Wednesday, March 21, 2012

Great Grandparents

Starting with the tiny picture in the middle and going clockwise: John Whitfield, Daisy Pearl Barger, Charley Harley Moore, Ida Austin, Sarah Adeline O'Hara, Peter Arthur Hall, Margaret Mae Hubbell, John Edgar Riley (on right).

These are all eight of my great grandparents. They were born between 1872 and 1892 in Kansas, Missouri, Oklahoma, Arkansas, Tennessee and Connecticut. I feel lucky to know what they looked like. I wonder what traits I inherited from each of them!

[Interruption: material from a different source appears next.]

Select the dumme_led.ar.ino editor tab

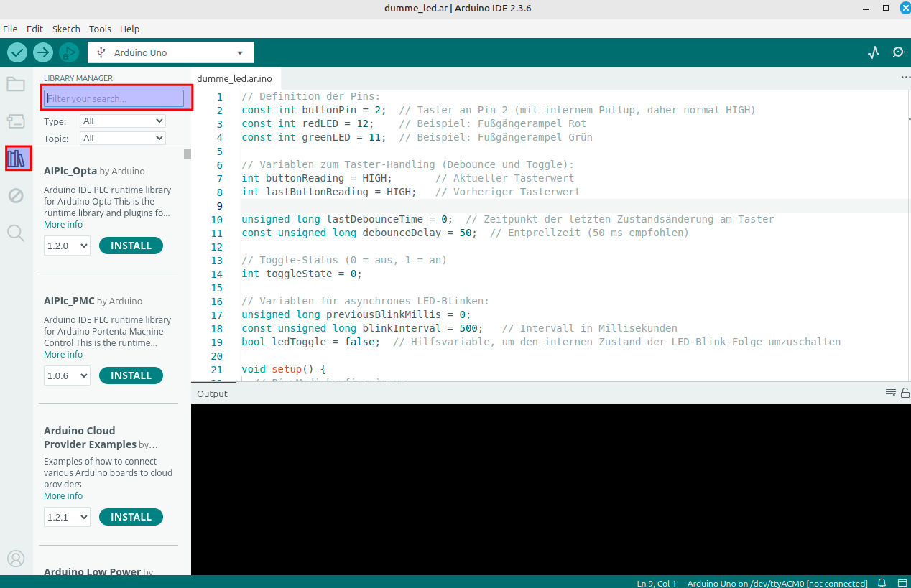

My mother's maternal grandparents:

John Whitfield (b. 11 July 1888 in Chapel Hill, Arkansas, d. 11 Nov 1977, DeQueen, AR) and Ida Austin (b. 2 February 1890 near Little River, Indian Territory, now OK, d. 1 Nov 1948, Paris, TX). They had 9 children, 8 of whom lived to adulthood. John suffered a head injury while working at a lumber mill a few years after their marriage and his personality changed. But he was a hardworking farmer for most of his life. Ida was great-granddaughter of Chief Thomas LeFlore, first chief of his district after removal (Trail of Tears) from Mississippi. Ida was a quiet, gentle woman who insisted that her children take time from working on the farm to go to school. She often worked in the fields with a pallet nearby to hold her youngest baby. She died at age 58 from injuries sustained when a car ran her horse and wagon off the road.

Charles Harley Moore, Pearl Daisy Barger Moore with their older children and two of Pearl's sisters.

My mother's paternal grandparents: Charles Harley Moore (b. 31 October 1874 in Reagan, Indian Territory, d. 5 October 1942, OK) and Pearl Daisy Barger (b. 3 February 1881 in Wildersville, TN, d. 17 May 1953, Troy, OK). Charley apparently loved to sing and was in a chorus or singing group. Pearl Daisy was always ready to go out. When anyone came by to visit her, she wanted to be taken out with them.

My father's maternal grandparents: Peter Arthur Hall (b. 23 August 1872 in Missouri, d. 16 February 1934, Atlanta, GA) and Sarah Adeline O'Hara (b. 13 August 1879 in Kansas City, KS, d. 20 May 1970). Arthur invested in a citrus orchard in Florida. A freeze caused them to lose the farm. I just realized that I don't know a story about Addie. She was alive until 1970 and I never met her. We share a birthday. I never met any of her children besides my grandmother. This makes me sad.

Margaret Mae Hubbell Riley and John Edgar Riley with a friend

My father's paternal grandparents: John Edgar Riley (b. 21 April 1892 in Broad Brook, CT, d. 3 September 1958, Kansas City, MO) and Margaret Mae Hubbell (b. 25 February 1891 in Lawrence, KS, d. 6 August 1930, Lawrence, KS). John Edgar fought in the Mexican border dispute. He'd run off from New York City and joined the army as an older teen. He ended up working for the railroad in KS. Both his parents and his three sisters all died during the years John was between 12 and 22. He's a bit of a mystery. He left details about his family, but we haven't been able to document any of it. There is no record of his parents or sisters, and no record of him before 1911. Margaret Mae died at 39, leaving three young adolescents and a 5-year-old. Rumor has it that she died of food poisoning. Her elder daughter, also named Margaret, quit school at 13 to take care of the family. She was adored by her siblings for ever. They were a very close family and my father spent many happy times with his paternal uncles, aunts and cousins.


  1. Welcome to the GeneaBloggers family. Hope you find the association fruitful; I sure do. I have found it most stimulating, especially some of the Daily Themes.

    May you keep sharing your ancestor stories!

    Dr. Bill ;-)
    Author of "13 Ways to Tell Your Ancestor Stories" and family saga novels:
    "Back to the Homeplace" and "The Homeplace Revisited"

  2. Such great photos! I noticed that some of your family lived in Kansas. You might check out the Midwest Genealogy Center (if you haven't already) and see if they can give you some leads on your paternal grandfather. ( Also, for your Arkansas ancestors you can check out The Butler Center ( Happy hunting!